The team’s collaboration with SkyUK, a leading British telecommunications company, showcased their approach with SkyUK’s customer service team using Pienso to build models deciphering the most frequent customer issues. This application aided in processing half a million customer calls daily, reportedly saving the company over £7 million by reducing call length.

The onset of the Covid-19 pandemic in 2020 marked another milestone for Pienso. The founders were contacted by government officials to use Pienso to analyse the emerging disease better.
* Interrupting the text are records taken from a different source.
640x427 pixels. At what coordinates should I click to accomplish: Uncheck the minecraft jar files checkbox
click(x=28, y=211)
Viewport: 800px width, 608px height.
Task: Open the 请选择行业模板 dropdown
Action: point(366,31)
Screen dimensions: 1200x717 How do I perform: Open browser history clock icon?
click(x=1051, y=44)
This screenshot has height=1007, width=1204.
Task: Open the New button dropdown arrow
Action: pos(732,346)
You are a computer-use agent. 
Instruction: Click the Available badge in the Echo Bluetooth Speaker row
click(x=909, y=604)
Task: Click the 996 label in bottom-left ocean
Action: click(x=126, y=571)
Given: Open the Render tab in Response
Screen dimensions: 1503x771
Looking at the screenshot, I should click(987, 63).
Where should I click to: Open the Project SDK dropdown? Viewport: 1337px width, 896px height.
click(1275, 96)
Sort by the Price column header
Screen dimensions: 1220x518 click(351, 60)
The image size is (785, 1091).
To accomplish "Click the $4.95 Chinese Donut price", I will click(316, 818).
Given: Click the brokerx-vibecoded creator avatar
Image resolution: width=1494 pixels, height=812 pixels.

The tool helped experts in virology and infectious disease create machine-learning models to assess thousands of research articles on coronaviruses, aiding the government in identifying and bolstering critical supply chains for drugs.

Pienso’s web-based platform allows users to import and refine data without coding. It can structure unlabeled or unannotated data, which can then be used to fine-tune large language models in roughly 25 minutes. Compatible with internal servers and cloud infrastructure, Pienso serves as an alternative for companies that don’t want to share their data with other AI services.

In a recent development, Pienso has partnered with hardware manufacturing company GraphCore to improve the efficiency of their computing platform for machine learning, reducing latency.

Dinakar and Jones view their work as paving the way for a future where more effective AI models are created by those who are most acquainted with the problems they seek to solve. The ultimate goal is to assemble a collection of models, each designed for specific applications, brought together to collaborate and orchestrated by those who understand the data best.